* GIVEN PASSAGE
»»
Isaac Davis was a central figure in the school's early years, serving as President of the Worcester Academy Trustees from 1834 to 1873.

The school moved several times during its first decades. The first site was a 60 acre farm on what is now Main Street. In 1854 the school moved into the abandoned building of the American Antiquarian society at Belmont and Summer streets. Around this time, principals were paid little, and "were given a free hand to charge whatever tuition they could get, pay the expenses, and pocket the profit."

In 1869, Isaac Davis purchased the abandoned Dale General Hospital on Providence Street in the Union Hill neighborhood. Davis donated the building, a former Civil War military hospital, to the school as its new permanent home. The building was renamed Davis Hall in his honor.

Davis Hall served as Worcester Academy's only building for many years; at times, it served as a dormitory, reputedly haunted by ghosts of Civil War soldiers. Davis Hall was damaged by the hurricane of 1938, and demolished in 1965. It was replaced by Davol Hall.
««
* EXERCISES TO COMPLETE
1 > Transcribe the Worcester Academy passage between "Davis Hall served" and "by Davol Hall.", inclusive.
2 > According to the Worcester Academy passage, in what year was Davis Hall demolished?
3 > Write the next part of the Worcester Academy history, picking up after its final sentence.

* INFORMATION GIVEN
»»
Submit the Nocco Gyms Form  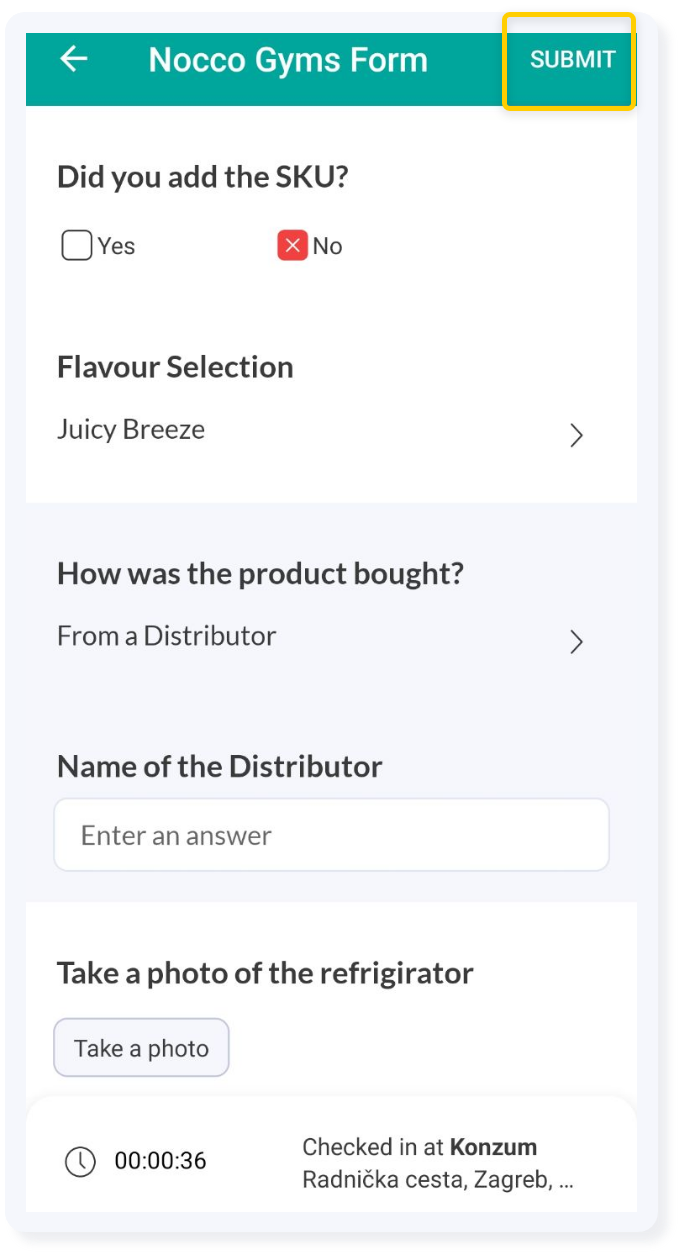click(572, 60)
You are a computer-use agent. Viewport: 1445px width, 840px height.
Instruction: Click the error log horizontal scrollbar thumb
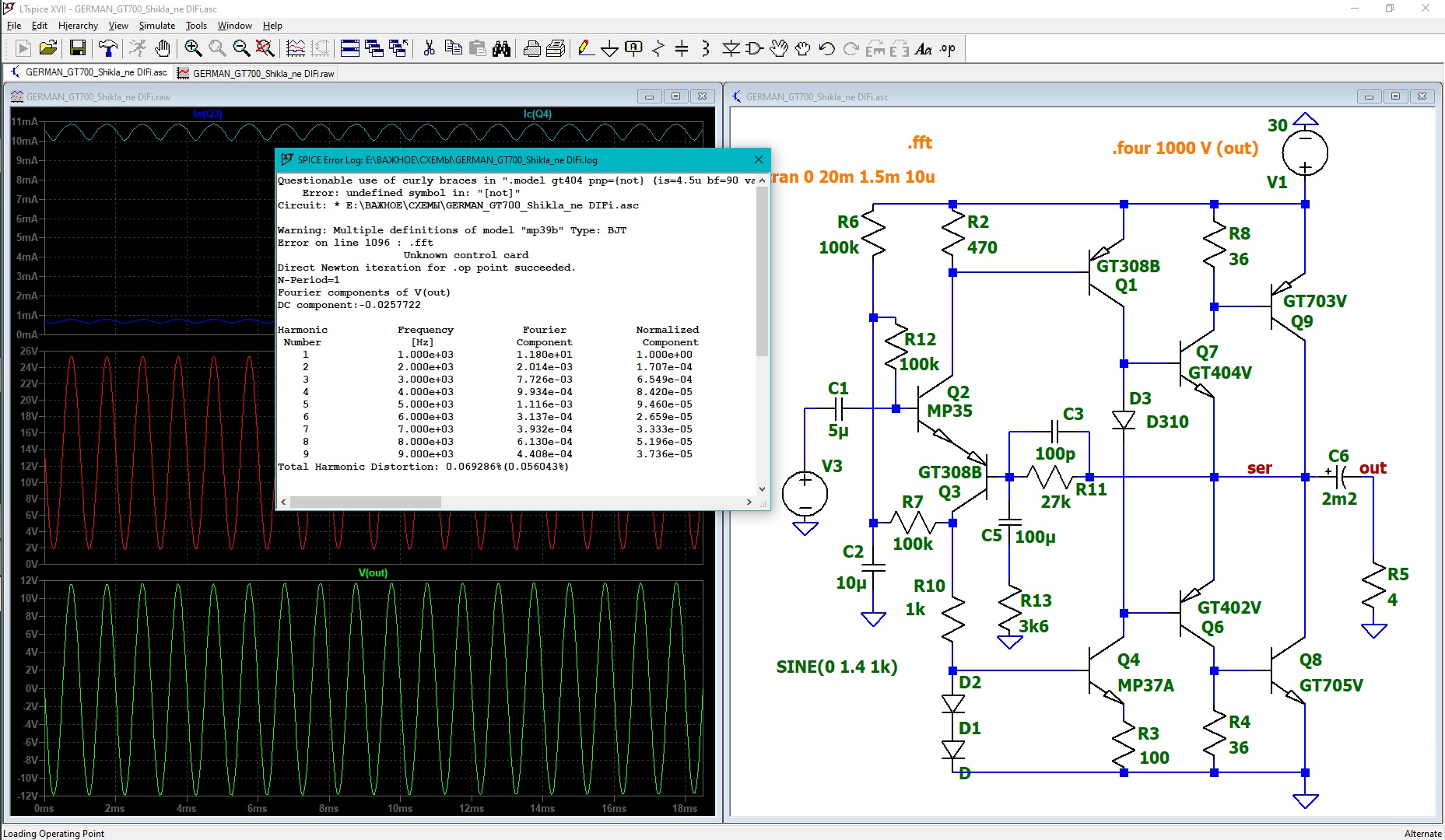click(366, 502)
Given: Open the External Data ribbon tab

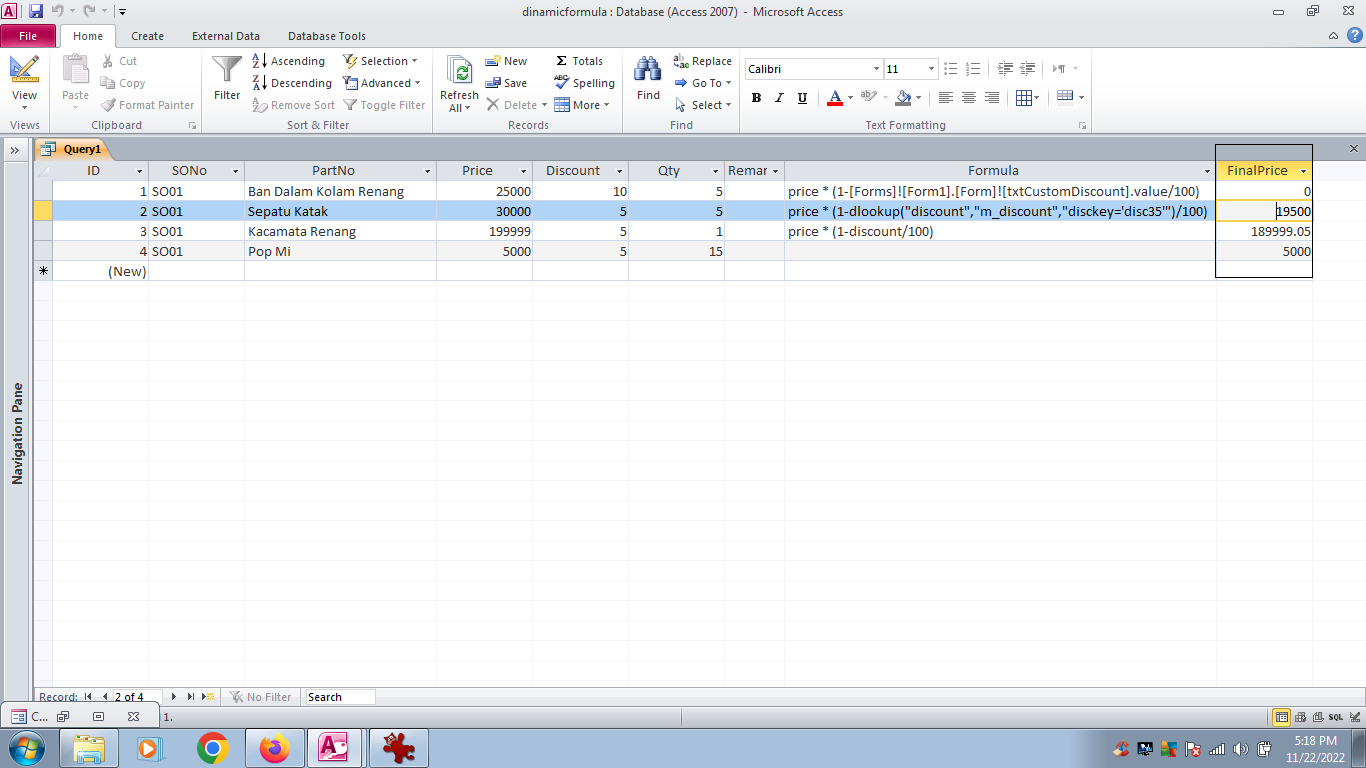Looking at the screenshot, I should tap(225, 36).
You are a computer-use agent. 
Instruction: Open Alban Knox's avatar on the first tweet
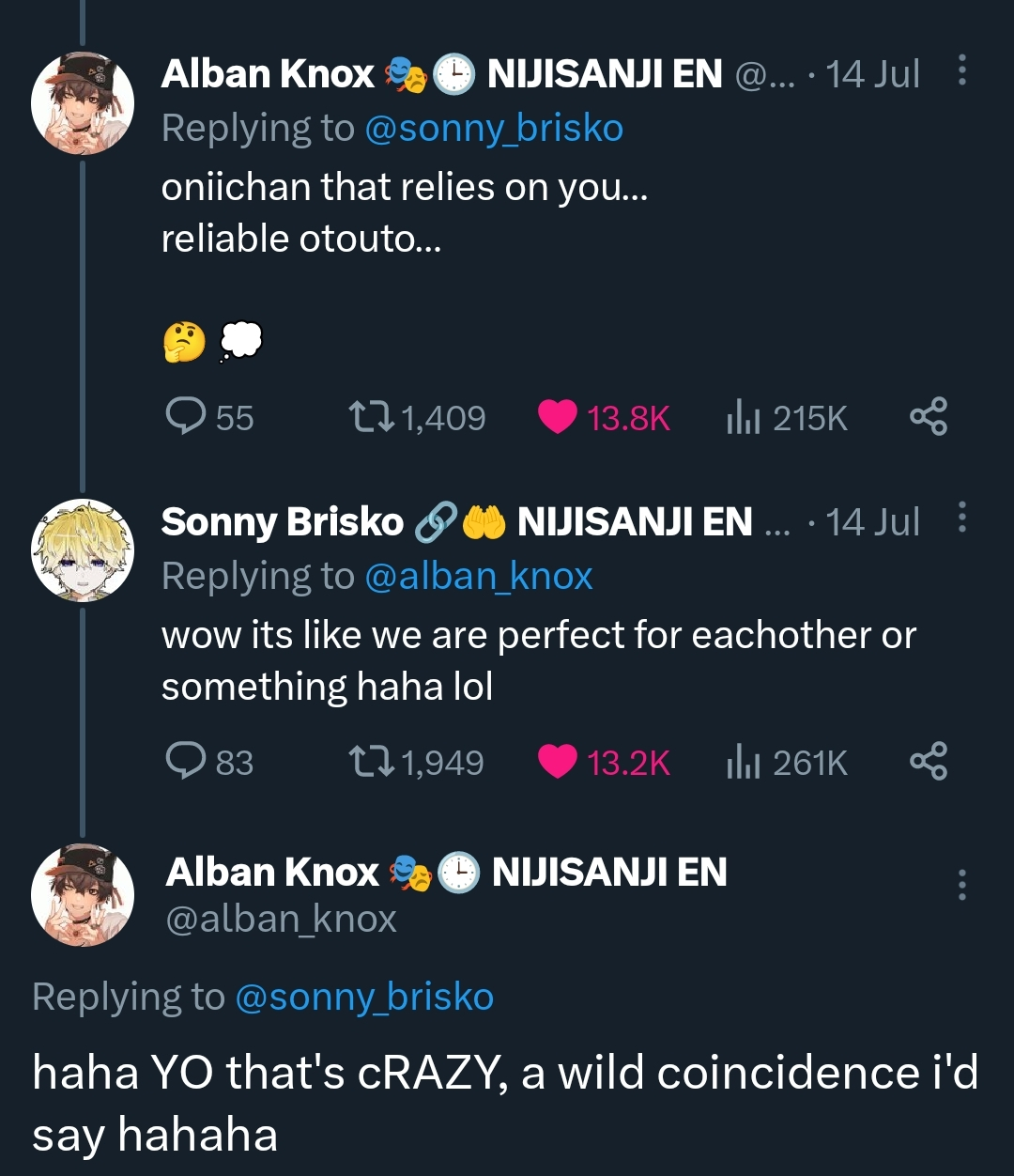83,103
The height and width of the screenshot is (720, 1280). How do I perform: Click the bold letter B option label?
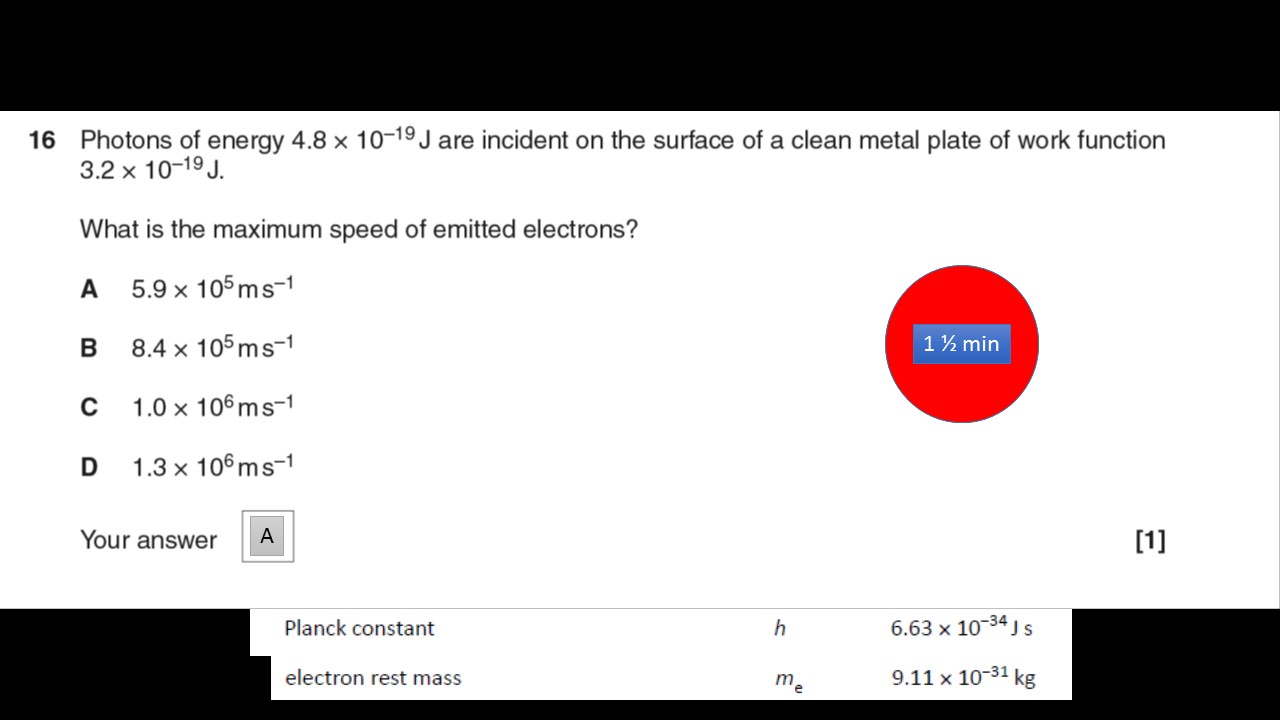89,349

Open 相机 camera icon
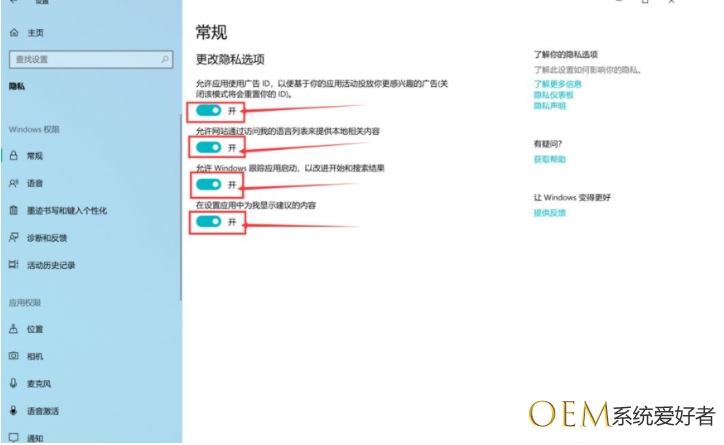click(x=14, y=356)
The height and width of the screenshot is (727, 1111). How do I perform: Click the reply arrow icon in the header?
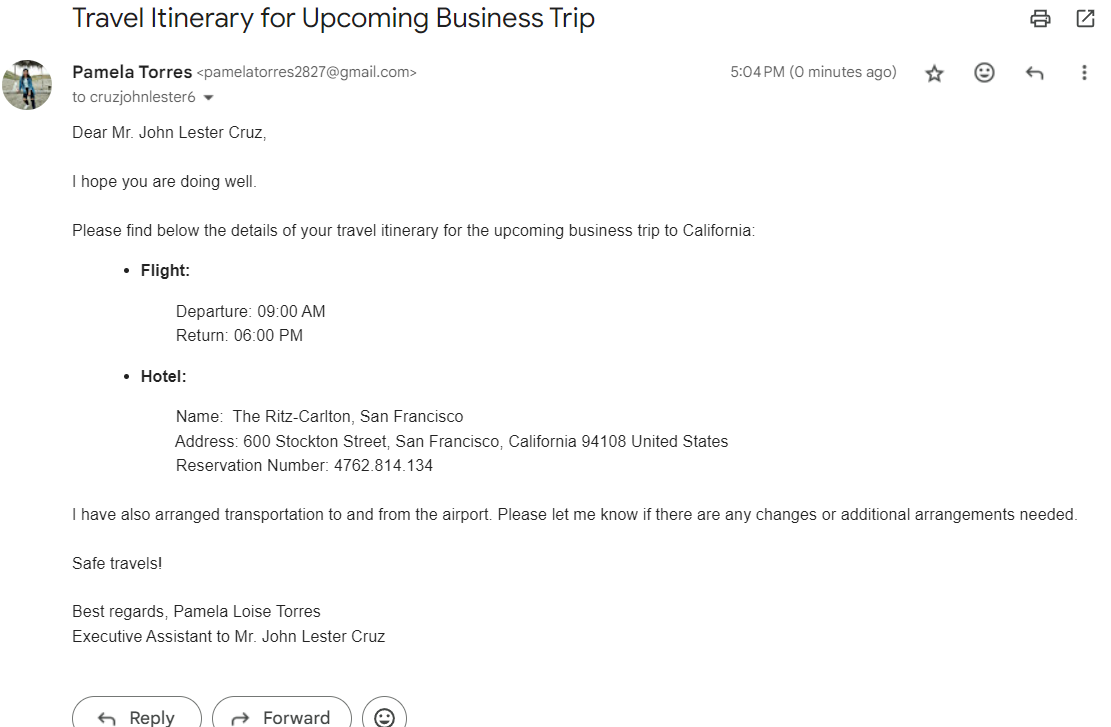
««
* ANSWER LIST
1 >
Davis Hall served as Worcester Academy's only building for many years; at times, it served as a dormitory, reputedly haunted by ghosts of Civil War soldiers. Davis Hall was damaged by the hurricane of 1938, and demolished in 1965. It was replaced by Davol Hall.

2 > 1965

3 >
Daniel Webster Abercrombie served as principal from 1882 to 1918. He established the school's motto "Achieve the Honorable" in 1890. He presided over an aggressive expansion of the school, including Kingsley Laboratories (1897) and The Megaron (1905).

==Demographics==
As of 2018, 451 out of 600, or 68% of the school's students were white, 66 (11%) were Asian, 32 (5%) were Black, and 15 (2.5%) were Hispanic or Latino. The corresponding numbers for the community were 56% white, 8% Asian, 12% black and 21% Hispanic or Latino.

==Clubs==
In the springs of 2010 and 2011, the We the People club won the Massachusetts championship and traveled to Washington, D.C. to participate in the national championship.

In 2011, Worcester Academy's math team won its seventh (and fourth straight) Worcester County Mathematics League championship, its seventh (and sixth straight) state championship, and its fourth New England championship (the third in six years).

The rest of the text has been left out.